Assignment 4. Heuristics

 

If you are doing your final project as part of a group, work with that group. If you are not working in a group, you have the option to do this individually or in a group. (Doing it in a group is good experience.)

If your project is to evaluate an existing website, system, product, or whatever, use that site. If it is not, find a site to evaluate. If possible, find one that is related to your project, such as a competitor or a site that does something related to the topic of your project.

You will apply two or three sets of heuristics to your site: Nielsen's heuristics and at least one of the following:

  1. A set of heuritics for the kind of site or application yours is, if you can find one. (This requires doing some web searching.) . See, for example, http://www.stcsig.org/usability/resources/toolkit/e-learning-checklist.doc for e-learning and this article for some ideas for e-commerce.
  2. A set of heuristics that you develop, specific to your site.
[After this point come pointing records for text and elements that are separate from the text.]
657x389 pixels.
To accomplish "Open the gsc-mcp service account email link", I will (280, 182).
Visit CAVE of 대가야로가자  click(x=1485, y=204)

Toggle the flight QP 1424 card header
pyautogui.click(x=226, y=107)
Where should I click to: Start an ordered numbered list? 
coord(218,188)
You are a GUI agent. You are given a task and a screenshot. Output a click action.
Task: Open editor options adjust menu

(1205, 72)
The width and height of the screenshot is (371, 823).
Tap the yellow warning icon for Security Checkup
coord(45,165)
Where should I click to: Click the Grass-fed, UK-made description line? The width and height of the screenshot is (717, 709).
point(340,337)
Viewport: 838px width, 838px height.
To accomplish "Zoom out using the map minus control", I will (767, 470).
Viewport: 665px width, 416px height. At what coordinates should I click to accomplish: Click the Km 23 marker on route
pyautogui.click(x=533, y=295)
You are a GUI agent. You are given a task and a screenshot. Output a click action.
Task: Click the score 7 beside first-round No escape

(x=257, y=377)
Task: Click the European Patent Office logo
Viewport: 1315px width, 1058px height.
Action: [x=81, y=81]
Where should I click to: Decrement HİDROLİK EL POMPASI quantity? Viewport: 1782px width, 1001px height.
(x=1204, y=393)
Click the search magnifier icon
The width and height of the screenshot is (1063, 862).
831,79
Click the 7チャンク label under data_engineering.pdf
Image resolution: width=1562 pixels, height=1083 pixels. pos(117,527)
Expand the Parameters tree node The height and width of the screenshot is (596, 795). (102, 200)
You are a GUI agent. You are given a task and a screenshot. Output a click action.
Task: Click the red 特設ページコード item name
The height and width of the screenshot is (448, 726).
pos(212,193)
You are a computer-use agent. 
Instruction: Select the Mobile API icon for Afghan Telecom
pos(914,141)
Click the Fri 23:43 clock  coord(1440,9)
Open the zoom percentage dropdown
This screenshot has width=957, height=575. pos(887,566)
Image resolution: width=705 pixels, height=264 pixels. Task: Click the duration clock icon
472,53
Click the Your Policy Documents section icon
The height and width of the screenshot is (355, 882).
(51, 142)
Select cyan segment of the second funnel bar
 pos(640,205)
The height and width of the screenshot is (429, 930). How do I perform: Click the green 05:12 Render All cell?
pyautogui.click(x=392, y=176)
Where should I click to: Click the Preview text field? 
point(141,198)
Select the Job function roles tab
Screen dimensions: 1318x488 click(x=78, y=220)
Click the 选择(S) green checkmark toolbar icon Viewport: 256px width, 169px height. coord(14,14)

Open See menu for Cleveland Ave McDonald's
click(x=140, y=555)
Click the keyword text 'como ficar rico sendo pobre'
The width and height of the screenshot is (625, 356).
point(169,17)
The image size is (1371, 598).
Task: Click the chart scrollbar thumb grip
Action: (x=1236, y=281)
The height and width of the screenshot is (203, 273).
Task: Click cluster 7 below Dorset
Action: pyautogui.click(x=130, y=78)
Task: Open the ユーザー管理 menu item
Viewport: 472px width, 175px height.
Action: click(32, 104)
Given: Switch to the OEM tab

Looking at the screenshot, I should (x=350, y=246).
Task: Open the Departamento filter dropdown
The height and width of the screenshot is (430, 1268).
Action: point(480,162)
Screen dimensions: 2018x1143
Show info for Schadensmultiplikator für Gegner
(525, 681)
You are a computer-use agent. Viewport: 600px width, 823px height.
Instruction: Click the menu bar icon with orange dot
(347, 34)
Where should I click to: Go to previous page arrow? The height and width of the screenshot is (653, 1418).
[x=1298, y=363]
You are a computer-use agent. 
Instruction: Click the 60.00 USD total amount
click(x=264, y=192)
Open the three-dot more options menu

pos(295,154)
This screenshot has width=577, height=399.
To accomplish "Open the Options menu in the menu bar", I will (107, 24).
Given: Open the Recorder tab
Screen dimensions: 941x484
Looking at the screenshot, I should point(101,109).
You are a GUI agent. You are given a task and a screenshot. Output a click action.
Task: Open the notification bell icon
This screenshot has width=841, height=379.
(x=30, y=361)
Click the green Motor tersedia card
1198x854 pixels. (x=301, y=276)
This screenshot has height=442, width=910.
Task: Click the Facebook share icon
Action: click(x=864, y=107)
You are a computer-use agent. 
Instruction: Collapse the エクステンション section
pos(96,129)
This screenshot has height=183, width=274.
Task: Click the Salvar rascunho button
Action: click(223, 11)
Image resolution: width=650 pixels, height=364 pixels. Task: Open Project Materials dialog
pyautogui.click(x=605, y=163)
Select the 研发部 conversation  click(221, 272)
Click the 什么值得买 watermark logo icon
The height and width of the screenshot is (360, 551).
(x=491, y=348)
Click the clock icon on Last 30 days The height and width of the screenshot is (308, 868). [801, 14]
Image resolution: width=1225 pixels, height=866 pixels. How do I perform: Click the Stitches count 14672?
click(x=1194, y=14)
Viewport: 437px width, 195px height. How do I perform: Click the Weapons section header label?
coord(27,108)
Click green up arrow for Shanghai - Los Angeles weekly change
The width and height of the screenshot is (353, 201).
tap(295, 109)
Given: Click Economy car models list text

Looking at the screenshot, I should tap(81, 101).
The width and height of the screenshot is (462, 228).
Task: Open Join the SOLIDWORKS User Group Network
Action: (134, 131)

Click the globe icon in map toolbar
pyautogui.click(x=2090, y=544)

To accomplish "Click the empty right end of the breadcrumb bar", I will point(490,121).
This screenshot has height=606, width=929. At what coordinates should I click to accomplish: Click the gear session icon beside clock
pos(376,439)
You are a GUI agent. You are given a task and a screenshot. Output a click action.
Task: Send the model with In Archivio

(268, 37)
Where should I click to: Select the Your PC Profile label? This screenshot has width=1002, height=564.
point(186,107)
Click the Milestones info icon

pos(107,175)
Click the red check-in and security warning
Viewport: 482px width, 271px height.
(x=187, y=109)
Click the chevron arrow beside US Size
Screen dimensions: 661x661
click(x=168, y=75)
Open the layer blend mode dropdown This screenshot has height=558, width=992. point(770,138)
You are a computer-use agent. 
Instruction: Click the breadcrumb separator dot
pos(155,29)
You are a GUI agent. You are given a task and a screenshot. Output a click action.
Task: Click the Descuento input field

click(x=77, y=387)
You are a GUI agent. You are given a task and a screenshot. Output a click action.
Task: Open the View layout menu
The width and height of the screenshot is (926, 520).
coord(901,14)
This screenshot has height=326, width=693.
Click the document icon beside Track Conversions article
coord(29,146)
If you do this, you need at least five.


Using these heuristics, evaluate the site.


If you are working with your project group:


Findings must be tied to the heuristics violated; they can't simply be 'good ideas' or 'obvious.' Include specifics of the heuristic violation, the violation itself, severity rating, and recommendations for improvement.

If you are working in a group that is NOT your project group, pick either one member's project or pick an application or website that has nothing to do with your projects. Then follow the instructions above: first apply the heuristics separately, then come together and consolidate your findings.


If you are working individually, you will do the same but without the group consolidation step.

Due March 18.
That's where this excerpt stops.